Stephanie Barrett

Personal information
- Full name: Stephanie Laure Barrett
- Born: January 26, 1979 (age 47) Newmarket, Ontario, Canada
- Height: 186 cm (6 ft 1 in)
- Weight: 84 kg (185 lb)

Medal record
Women's Archery
Representing Canada
Pan American Archery Championships
| Bronze medal – third place | 2022 Santiago | Women's team |

= Stephanie Barrett =

Canadian archer (born 1979)

Stephanie Laure Barrett (born January 26, 1979) is a Canadian archer. Barrett took up the sport at 37, and has been practising the sport since a few weeks before the 2016 Summer Olympics.

==Career==
Barrett began practising archery in 2016, and came first in the Canadian Field and Target Championships in 2018. She competed at the 2019 Pan American Games in Lima, Peru, where she finished tied for 17th in the individual recurve, tied fifth for team and fourth in the mixed team.
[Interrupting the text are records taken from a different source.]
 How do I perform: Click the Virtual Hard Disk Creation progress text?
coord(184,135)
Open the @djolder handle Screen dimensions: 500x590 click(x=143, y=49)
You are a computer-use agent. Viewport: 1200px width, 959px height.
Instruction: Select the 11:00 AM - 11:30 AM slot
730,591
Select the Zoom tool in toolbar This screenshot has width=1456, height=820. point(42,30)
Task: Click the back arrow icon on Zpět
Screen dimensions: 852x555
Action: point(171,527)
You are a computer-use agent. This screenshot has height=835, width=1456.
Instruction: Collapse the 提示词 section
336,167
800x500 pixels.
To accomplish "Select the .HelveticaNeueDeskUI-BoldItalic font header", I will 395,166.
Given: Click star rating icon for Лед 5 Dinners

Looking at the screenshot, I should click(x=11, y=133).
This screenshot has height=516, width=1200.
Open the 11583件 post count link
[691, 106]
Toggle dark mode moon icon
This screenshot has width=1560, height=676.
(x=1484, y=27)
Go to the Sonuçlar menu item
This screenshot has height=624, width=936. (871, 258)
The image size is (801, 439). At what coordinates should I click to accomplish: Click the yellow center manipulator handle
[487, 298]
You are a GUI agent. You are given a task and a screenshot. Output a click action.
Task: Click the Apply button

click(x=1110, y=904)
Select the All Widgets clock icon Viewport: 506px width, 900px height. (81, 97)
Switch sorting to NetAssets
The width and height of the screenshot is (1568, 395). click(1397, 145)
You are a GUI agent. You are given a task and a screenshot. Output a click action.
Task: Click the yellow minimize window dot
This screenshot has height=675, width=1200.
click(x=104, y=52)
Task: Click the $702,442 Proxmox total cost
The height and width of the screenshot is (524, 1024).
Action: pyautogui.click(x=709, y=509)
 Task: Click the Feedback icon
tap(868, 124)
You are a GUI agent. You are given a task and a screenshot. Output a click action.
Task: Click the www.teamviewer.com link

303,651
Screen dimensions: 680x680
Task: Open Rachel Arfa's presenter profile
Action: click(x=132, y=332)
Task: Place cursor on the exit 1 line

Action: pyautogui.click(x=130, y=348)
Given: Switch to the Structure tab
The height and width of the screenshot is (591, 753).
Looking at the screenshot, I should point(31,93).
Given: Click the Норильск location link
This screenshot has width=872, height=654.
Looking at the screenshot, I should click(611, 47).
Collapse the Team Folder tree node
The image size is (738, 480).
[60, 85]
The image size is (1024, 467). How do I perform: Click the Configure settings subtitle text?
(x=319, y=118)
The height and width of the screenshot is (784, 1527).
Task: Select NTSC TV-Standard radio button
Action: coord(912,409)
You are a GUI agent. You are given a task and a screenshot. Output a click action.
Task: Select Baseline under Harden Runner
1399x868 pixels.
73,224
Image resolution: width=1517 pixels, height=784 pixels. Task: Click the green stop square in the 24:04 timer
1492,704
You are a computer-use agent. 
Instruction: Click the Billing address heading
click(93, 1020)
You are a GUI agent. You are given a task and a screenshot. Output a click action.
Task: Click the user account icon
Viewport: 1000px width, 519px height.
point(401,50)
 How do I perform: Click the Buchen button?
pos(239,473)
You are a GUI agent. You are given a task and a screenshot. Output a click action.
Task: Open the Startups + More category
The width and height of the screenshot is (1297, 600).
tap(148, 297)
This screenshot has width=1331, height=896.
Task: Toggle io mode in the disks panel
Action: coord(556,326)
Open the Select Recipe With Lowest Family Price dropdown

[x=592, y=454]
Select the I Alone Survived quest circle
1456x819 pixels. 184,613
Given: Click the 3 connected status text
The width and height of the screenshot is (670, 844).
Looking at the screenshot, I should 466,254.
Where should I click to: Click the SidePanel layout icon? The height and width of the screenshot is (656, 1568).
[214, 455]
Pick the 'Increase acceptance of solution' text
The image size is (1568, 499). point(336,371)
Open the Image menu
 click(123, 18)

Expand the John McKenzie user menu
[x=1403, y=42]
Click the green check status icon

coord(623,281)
In March 2021, Barrett claimed one of three available quota places for the 2020 Summer Olympics in the women's individual recurve at the 2021 Pan American Archery Championships in Monterrey, Mexico, where she won silver. Barrett was officially nominated to the team on May 12, 2021. A week later at the World Cup stop in Lausanne, Switzerland, Barrett scored a 652 in the qualification round, the highest ever by a Canadian woman in an international competition. Barrett competed in women's individual archery at the Olympics in July 2021. At the qualifiers, she ranked #46 out of 64 with a score of 630; she and Crispin Duenas did not have a high enough combined score to qualify for the mixed team event. She lost her individual match with Yasemin Anagoz 6–2.